Todos têm armas. Alguns com apenas uma espada, outros com armas de fogo. Tem um com uma espada em cada mão e outro com facas presas em um cinto.

— Olá a todos — diz o garoto de olhos azuis. — Sou o Capitão Evans e quero suas joias.

— Está em um evento da marinha real, é um tolo presunçoso se acha que pode sair daqui vivo, garoto — grita um homem atrás de mim.

— Como pretendem me impedir? Eu sei que todos vocês estão com armas descarregadas. — Ele mostra um saco marrom que imagino conter balas, nos lábios há um sorriso de escárnio. Scott me puxa para trás de si, mesmo com meus protestos. — Agora coloquem tudo de valor nos sacos que meus homens irão mostrar.

Três dos piratas se distanciam do grupo e começam a circular com enormes sacos nas mãos. Os outros militares fazem o mesmo gesto que Scott fez comigo e as mulheres começam a chorar enquanto tiram as joias.

O pirata que passa por nós é alto, tem a pele bem morena e isso intensifica o branco da cicatriz em seu rosto. Entrego todas as minhas joias.

— O colar também! — diz em um sotaque carregado.

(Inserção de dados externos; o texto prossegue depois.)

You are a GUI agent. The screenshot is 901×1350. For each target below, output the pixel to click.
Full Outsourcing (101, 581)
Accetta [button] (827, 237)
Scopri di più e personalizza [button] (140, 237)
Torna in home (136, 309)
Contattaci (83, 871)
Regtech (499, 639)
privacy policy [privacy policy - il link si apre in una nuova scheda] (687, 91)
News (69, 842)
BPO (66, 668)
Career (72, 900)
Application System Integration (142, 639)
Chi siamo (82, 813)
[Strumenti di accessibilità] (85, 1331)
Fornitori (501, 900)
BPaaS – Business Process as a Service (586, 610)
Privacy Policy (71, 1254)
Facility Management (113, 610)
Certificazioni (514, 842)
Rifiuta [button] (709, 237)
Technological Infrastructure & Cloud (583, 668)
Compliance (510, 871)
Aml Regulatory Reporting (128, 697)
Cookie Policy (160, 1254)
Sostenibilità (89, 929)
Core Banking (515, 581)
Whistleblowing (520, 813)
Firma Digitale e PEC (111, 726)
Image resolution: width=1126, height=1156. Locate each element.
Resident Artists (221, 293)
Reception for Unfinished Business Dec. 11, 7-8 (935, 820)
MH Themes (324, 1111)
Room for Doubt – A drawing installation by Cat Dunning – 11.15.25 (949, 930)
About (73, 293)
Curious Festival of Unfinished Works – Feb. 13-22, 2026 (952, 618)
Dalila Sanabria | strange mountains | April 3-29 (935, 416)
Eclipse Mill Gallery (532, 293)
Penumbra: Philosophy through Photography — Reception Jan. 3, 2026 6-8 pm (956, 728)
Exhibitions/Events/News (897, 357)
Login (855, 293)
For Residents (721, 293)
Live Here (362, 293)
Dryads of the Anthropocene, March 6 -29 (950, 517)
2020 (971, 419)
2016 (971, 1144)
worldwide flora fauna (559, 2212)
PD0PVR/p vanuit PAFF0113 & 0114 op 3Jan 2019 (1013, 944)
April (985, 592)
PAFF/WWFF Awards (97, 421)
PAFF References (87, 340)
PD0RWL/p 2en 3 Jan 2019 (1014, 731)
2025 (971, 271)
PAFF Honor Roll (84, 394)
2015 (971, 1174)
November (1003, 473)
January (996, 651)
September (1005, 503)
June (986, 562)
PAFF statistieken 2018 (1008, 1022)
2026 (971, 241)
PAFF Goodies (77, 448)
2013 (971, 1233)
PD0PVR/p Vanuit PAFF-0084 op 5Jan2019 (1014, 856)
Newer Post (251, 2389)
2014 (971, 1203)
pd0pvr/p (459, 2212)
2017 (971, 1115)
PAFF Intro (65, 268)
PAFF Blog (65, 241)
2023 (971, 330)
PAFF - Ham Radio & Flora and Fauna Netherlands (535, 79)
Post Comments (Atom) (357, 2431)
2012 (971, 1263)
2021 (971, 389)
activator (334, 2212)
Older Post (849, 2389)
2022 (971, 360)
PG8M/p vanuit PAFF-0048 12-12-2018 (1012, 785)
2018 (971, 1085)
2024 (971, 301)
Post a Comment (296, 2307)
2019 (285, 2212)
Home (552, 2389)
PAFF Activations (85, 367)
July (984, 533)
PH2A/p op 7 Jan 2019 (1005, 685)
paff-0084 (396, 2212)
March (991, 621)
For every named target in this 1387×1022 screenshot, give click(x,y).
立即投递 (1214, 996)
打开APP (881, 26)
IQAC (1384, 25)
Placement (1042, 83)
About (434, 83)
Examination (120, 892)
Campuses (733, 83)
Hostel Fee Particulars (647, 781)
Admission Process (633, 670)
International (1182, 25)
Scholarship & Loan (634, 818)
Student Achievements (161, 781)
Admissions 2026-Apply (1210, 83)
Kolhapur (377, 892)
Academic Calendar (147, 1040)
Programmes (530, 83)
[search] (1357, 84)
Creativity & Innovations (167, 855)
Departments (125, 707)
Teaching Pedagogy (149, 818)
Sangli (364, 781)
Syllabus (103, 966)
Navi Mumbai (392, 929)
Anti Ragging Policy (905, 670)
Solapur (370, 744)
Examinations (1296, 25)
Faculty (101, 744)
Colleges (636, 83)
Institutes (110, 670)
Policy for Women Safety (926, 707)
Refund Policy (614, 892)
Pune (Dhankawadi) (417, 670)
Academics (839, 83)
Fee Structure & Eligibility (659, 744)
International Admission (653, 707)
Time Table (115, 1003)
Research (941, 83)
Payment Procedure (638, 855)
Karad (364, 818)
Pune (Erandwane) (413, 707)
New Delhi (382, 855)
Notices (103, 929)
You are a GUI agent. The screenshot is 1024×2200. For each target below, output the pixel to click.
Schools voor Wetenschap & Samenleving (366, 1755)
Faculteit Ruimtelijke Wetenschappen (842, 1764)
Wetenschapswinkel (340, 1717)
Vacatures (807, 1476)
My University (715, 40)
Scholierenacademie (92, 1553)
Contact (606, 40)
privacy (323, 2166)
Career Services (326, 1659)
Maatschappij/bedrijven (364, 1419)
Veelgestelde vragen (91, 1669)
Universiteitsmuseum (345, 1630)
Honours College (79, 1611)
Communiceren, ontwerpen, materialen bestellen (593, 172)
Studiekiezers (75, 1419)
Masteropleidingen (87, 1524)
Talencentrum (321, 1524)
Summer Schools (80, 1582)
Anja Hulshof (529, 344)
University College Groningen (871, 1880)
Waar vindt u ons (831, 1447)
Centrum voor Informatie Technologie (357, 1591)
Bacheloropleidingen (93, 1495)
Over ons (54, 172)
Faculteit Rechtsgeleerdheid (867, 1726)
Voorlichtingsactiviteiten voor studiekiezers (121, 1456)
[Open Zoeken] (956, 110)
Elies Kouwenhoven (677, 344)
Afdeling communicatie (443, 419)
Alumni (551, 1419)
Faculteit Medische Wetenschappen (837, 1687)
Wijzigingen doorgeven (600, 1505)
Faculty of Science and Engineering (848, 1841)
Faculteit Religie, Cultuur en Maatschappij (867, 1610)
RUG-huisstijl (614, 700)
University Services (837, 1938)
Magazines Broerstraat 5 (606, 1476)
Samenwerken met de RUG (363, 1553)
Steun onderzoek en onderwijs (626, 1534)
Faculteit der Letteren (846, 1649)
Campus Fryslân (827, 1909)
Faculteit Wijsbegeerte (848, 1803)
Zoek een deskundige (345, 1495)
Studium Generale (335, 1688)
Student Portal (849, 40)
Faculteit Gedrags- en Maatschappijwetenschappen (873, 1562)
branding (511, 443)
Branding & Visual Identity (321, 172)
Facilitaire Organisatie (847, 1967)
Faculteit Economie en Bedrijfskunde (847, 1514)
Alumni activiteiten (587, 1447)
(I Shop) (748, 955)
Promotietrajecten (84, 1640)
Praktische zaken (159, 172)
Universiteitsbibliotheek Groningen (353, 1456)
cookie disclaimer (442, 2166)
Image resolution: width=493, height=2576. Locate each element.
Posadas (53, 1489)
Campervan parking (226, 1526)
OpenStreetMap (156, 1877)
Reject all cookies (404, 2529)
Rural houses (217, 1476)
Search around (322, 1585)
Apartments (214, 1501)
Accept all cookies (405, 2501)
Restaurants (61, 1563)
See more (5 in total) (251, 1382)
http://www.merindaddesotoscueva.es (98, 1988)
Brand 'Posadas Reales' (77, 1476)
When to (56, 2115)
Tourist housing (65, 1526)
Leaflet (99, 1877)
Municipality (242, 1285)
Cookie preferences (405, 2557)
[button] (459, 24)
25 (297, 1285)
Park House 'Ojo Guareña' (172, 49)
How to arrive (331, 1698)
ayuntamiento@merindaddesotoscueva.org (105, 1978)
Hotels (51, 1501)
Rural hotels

— Não tem valor. É bijuteria.

— O colar.

— Jade, entregue o que ele...

— Não — grito para ambos, eles me olham com os olhos arregalados.

Scott sai da minha frente assim que o pirata saca a arma. Meu herói, penso, revirando os olhos.

— Entregue o colar!

Aperto o colar com meus dedos, usando tanta força que sinto minhas unhas se cravando na palma da mão. Encaro o pirata sem nem piscar.

— Hector, o que está havendo?

O capitão se aproxima de nós.

— Ela não quer entregar o colar, capitão.

O moreno é um palmo mais alto que eu. Ele me examina de cima a baixo, porém, seu olhar para no colar.

— Qual o seu nome? — Ele examina o colar com o dedo. — Onde conseguiu isso?

— Não é meu, capitão. Não sou obrigada a responder nada — falo baixo o suficiente para somente ele escutar.

— Como uma dama da Alta Corte conhece o código pirata? — pergunta ele, no mesmo tom que usei. O encaro em silêncio, meus olhos firmes nos dele. — Tudo bem. — Ele agarra meu braço com força, revirando os olhos, então me puxa. — Essa dama irá comigo, como garantia de que não tentarão nada.

Meu pai dá um passo para frente em sinal de protesto, porém, ele é contido por um tiro que erra por poucos centímetros dos seus pés. Vejo que o disparo foi feito por Hector.

Paro de andar e faço o capitão me encarar.

— Se machucar qualquer uma dessas pessoas, juro pelos deuses que nunca saberá de nada.

— Não se preocupe, querida, não está em meus planos.

— Não me chame de “querida”.

Ele acha graça e continua puxando meu braço. Saímos do salão coberto e vamos até a beirada do navio.

— Se não quiser cair, é melhor segurar em mim.

Relutante, seguro em seu pescoço, ele saca uma espada e corta a corda. Meus pés não tocam mais o chão. Fazemos um voo rápido em cima do oceano e meus pés encontram algo duro novamente.

A todo o pano — grita ele sem me soltar.

O navio começa a se mover e o navio atracado fica cada vez menor, até não passar de um borrão na pouca luz do dia que começa a nascer.